(Source records)

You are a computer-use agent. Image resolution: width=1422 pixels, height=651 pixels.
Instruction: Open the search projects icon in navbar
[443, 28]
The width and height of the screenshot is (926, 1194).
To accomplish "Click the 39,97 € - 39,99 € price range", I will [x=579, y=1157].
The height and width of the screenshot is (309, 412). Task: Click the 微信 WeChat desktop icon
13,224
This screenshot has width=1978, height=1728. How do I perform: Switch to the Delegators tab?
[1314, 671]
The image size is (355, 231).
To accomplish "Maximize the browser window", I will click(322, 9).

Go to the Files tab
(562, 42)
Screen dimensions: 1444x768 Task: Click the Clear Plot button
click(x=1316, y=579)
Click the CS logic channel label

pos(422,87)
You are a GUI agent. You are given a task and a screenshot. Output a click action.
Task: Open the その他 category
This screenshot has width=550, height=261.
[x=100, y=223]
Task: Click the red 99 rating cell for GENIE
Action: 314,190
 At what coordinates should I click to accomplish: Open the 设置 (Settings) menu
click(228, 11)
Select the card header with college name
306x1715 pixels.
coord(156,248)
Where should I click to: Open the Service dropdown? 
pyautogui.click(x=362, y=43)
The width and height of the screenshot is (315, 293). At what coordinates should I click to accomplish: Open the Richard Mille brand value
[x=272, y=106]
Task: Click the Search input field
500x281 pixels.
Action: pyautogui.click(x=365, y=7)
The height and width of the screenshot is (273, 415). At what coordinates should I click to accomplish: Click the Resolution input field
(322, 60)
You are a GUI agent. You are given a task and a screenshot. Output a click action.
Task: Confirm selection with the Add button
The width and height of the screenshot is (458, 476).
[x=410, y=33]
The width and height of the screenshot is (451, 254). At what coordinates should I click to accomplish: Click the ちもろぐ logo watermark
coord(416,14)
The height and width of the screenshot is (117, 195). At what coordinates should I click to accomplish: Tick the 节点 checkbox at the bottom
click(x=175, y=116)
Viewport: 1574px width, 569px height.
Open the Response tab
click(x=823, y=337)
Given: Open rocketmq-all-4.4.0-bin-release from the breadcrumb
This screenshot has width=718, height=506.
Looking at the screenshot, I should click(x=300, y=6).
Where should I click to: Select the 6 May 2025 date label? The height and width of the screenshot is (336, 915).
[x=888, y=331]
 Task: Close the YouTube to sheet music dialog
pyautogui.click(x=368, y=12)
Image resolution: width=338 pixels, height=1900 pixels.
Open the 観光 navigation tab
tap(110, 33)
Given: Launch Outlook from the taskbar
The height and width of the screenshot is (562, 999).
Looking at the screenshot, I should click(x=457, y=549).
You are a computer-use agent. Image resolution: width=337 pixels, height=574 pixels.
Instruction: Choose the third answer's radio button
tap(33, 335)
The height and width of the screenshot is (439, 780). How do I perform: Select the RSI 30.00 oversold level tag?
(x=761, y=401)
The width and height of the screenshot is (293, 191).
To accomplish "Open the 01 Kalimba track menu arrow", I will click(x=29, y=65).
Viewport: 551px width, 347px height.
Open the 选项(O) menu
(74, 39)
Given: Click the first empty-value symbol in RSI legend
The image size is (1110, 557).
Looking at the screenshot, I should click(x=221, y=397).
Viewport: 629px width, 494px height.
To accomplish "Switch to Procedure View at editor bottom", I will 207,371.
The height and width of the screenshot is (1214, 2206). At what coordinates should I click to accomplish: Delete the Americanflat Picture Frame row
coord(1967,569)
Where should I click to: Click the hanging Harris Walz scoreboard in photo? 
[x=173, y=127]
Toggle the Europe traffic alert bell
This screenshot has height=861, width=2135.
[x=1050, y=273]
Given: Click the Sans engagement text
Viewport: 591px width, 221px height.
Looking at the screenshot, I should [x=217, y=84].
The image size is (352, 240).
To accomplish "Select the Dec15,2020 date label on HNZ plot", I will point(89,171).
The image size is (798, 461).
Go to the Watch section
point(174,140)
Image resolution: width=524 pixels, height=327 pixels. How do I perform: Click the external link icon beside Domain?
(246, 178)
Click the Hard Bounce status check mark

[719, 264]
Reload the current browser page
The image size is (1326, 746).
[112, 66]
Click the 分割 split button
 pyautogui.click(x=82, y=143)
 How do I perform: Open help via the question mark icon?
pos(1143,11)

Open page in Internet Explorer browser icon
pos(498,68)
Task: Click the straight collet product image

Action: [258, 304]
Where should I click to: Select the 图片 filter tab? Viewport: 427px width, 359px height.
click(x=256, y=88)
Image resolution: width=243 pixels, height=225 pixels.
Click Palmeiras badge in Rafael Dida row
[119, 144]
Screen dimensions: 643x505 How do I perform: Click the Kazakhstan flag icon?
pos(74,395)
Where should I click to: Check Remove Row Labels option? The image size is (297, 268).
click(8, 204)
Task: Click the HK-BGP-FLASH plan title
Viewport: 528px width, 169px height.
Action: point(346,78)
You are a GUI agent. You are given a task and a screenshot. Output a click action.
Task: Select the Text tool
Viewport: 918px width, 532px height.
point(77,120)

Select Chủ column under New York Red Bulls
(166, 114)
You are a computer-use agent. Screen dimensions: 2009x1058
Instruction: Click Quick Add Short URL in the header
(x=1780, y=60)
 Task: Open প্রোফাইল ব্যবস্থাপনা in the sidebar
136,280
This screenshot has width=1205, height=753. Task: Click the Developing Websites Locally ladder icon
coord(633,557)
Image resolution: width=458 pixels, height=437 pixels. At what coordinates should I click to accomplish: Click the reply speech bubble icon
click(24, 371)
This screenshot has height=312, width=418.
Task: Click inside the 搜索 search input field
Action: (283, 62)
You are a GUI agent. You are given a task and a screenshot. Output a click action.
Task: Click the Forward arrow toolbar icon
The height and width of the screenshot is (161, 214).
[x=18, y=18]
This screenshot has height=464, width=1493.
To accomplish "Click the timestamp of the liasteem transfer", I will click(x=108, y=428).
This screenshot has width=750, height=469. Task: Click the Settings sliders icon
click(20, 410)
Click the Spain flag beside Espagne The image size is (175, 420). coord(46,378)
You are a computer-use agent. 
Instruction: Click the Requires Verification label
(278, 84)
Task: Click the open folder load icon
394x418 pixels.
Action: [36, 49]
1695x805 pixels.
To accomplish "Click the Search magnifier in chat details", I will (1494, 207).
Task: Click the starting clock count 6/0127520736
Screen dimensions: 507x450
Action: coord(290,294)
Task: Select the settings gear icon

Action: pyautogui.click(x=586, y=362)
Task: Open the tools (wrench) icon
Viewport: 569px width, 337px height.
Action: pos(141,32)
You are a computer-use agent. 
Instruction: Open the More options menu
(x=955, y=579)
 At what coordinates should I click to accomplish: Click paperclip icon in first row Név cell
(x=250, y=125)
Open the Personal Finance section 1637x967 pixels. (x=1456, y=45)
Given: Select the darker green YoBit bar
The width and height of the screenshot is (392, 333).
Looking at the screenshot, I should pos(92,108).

» Challenge
Copy all of the lines above word for word, with nothing changed or left out.

» Response
You are a computer-use agent. Image resolution: width=1422 pixels, height=651 pixels.
Instruction: Open the search projects icon in navbar
[443, 28]
The width and height of the screenshot is (926, 1194).
To accomplish "Click the 39,97 € - 39,99 € price range", I will [x=579, y=1157].
The height and width of the screenshot is (309, 412). Task: Click the 微信 WeChat desktop icon
13,224
This screenshot has width=1978, height=1728. How do I perform: Switch to the Delegators tab?
[1314, 671]
The image size is (355, 231).
To accomplish "Maximize the browser window", I will click(322, 9).

Go to the Files tab
(562, 42)
Screen dimensions: 1444x768 Task: Click the Clear Plot button
click(x=1316, y=579)
Click the CS logic channel label

pos(422,87)
You are a GUI agent. You are given a task and a screenshot. Output a click action.
Task: Open the その他 category
This screenshot has width=550, height=261.
[x=100, y=223]
Task: Click the red 99 rating cell for GENIE
Action: 314,190
 At what coordinates should I click to accomplish: Open the 设置 (Settings) menu
click(228, 11)
Select the card header with college name
306x1715 pixels.
coord(156,248)
Where should I click to: Open the Service dropdown? 
pyautogui.click(x=362, y=43)
The width and height of the screenshot is (315, 293). At what coordinates should I click to accomplish: Open the Richard Mille brand value
[x=272, y=106]
Task: Click the Search input field
500x281 pixels.
Action: pyautogui.click(x=365, y=7)
The height and width of the screenshot is (273, 415). At what coordinates should I click to accomplish: Click the Resolution input field
(322, 60)
You are a GUI agent. You are given a task and a screenshot. Output a click action.
Task: Confirm selection with the Add button
The width and height of the screenshot is (458, 476).
[x=410, y=33]
The width and height of the screenshot is (451, 254). At what coordinates should I click to accomplish: Click the ちもろぐ logo watermark
coord(416,14)
The height and width of the screenshot is (117, 195). At what coordinates should I click to accomplish: Tick the 节点 checkbox at the bottom
click(x=175, y=116)
Viewport: 1574px width, 569px height.
Open the Response tab
click(x=823, y=337)
Given: Open rocketmq-all-4.4.0-bin-release from the breadcrumb
This screenshot has width=718, height=506.
Looking at the screenshot, I should click(x=300, y=6).
Where should I click to: Select the 6 May 2025 date label? The height and width of the screenshot is (336, 915).
[x=888, y=331]
 Task: Close the YouTube to sheet music dialog
pyautogui.click(x=368, y=12)
Image resolution: width=338 pixels, height=1900 pixels.
Open the 観光 navigation tab
tap(110, 33)
Given: Launch Outlook from the taskbar
The height and width of the screenshot is (562, 999).
Looking at the screenshot, I should click(x=457, y=549).
You are a computer-use agent. Image resolution: width=337 pixels, height=574 pixels.
Instruction: Choose the third answer's radio button
tap(33, 335)
The height and width of the screenshot is (439, 780). How do I perform: Select the RSI 30.00 oversold level tag?
(x=761, y=401)
The width and height of the screenshot is (293, 191).
To accomplish "Open the 01 Kalimba track menu arrow", I will click(x=29, y=65).
Viewport: 551px width, 347px height.
Open the 选项(O) menu
(74, 39)
Given: Click the first empty-value symbol in RSI legend
The image size is (1110, 557).
Looking at the screenshot, I should click(x=221, y=397).
Viewport: 629px width, 494px height.
To accomplish "Switch to Procedure View at editor bottom", I will 207,371.
The height and width of the screenshot is (1214, 2206). At what coordinates should I click to accomplish: Delete the Americanflat Picture Frame row
coord(1967,569)
Where should I click to: Click the hanging Harris Walz scoreboard in photo? 
[x=173, y=127]
Toggle the Europe traffic alert bell
This screenshot has height=861, width=2135.
[x=1050, y=273]
Given: Click the Sans engagement text
Viewport: 591px width, 221px height.
Looking at the screenshot, I should [x=217, y=84].
The image size is (352, 240).
To accomplish "Select the Dec15,2020 date label on HNZ plot", I will point(89,171).
The image size is (798, 461).
Go to the Watch section
point(174,140)
Image resolution: width=524 pixels, height=327 pixels. How do I perform: Click the external link icon beside Domain?
(246, 178)
Click the Hard Bounce status check mark

[719, 264]
Reload the current browser page
The image size is (1326, 746).
[112, 66]
Click the 分割 split button
 pyautogui.click(x=82, y=143)
 How do I perform: Open help via the question mark icon?
pos(1143,11)

Open page in Internet Explorer browser icon
pos(498,68)
Task: Click the straight collet product image

Action: [258, 304]
Where should I click to: Select the 图片 filter tab? Viewport: 427px width, 359px height.
click(x=256, y=88)
Image resolution: width=243 pixels, height=225 pixels.
Click Palmeiras badge in Rafael Dida row
[119, 144]
Screen dimensions: 643x505 How do I perform: Click the Kazakhstan flag icon?
pos(74,395)
Where should I click to: Check Remove Row Labels option? The image size is (297, 268).
click(8, 204)
Task: Click the HK-BGP-FLASH plan title
Viewport: 528px width, 169px height.
Action: point(346,78)
You are a GUI agent. You are given a task and a screenshot. Output a click action.
Task: Select the Text tool
Viewport: 918px width, 532px height.
point(77,120)

Select Chủ column under New York Red Bulls
(166, 114)
You are a computer-use agent. Screen dimensions: 2009x1058
Instruction: Click Quick Add Short URL in the header
(x=1780, y=60)
 Task: Open প্রোফাইল ব্যবস্থাপনা in the sidebar
136,280
This screenshot has width=1205, height=753. Task: Click the Developing Websites Locally ladder icon
coord(633,557)
Image resolution: width=458 pixels, height=437 pixels. At what coordinates should I click to accomplish: Click the reply speech bubble icon
click(24, 371)
This screenshot has height=312, width=418.
Task: Click inside the 搜索 search input field
Action: (283, 62)
You are a GUI agent. You are given a task and a screenshot. Output a click action.
Task: Click the Forward arrow toolbar icon
The height and width of the screenshot is (161, 214).
[x=18, y=18]
This screenshot has height=464, width=1493.
To accomplish "Click the timestamp of the liasteem transfer", I will click(x=108, y=428).
This screenshot has width=750, height=469. Task: Click the Settings sliders icon
click(20, 410)
Click the Spain flag beside Espagne The image size is (175, 420). coord(46,378)
You are a computer-use agent. 
Instruction: Click the Requires Verification label
(278, 84)
Task: Click the open folder load icon
394x418 pixels.
Action: [36, 49]
1695x805 pixels.
To accomplish "Click the Search magnifier in chat details", I will (1494, 207).
Task: Click the starting clock count 6/0127520736
Screen dimensions: 507x450
Action: coord(290,294)
Task: Select the settings gear icon

Action: pyautogui.click(x=586, y=362)
Task: Open the tools (wrench) icon
Viewport: 569px width, 337px height.
Action: pos(141,32)
You are a computer-use agent. 
Instruction: Open the More options menu
(x=955, y=579)
 At what coordinates should I click to accomplish: Click paperclip icon in first row Név cell
(x=250, y=125)
Open the Personal Finance section 1637x967 pixels. (x=1456, y=45)
Given: Select the darker green YoBit bar
The width and height of the screenshot is (392, 333).
Looking at the screenshot, I should pos(92,108).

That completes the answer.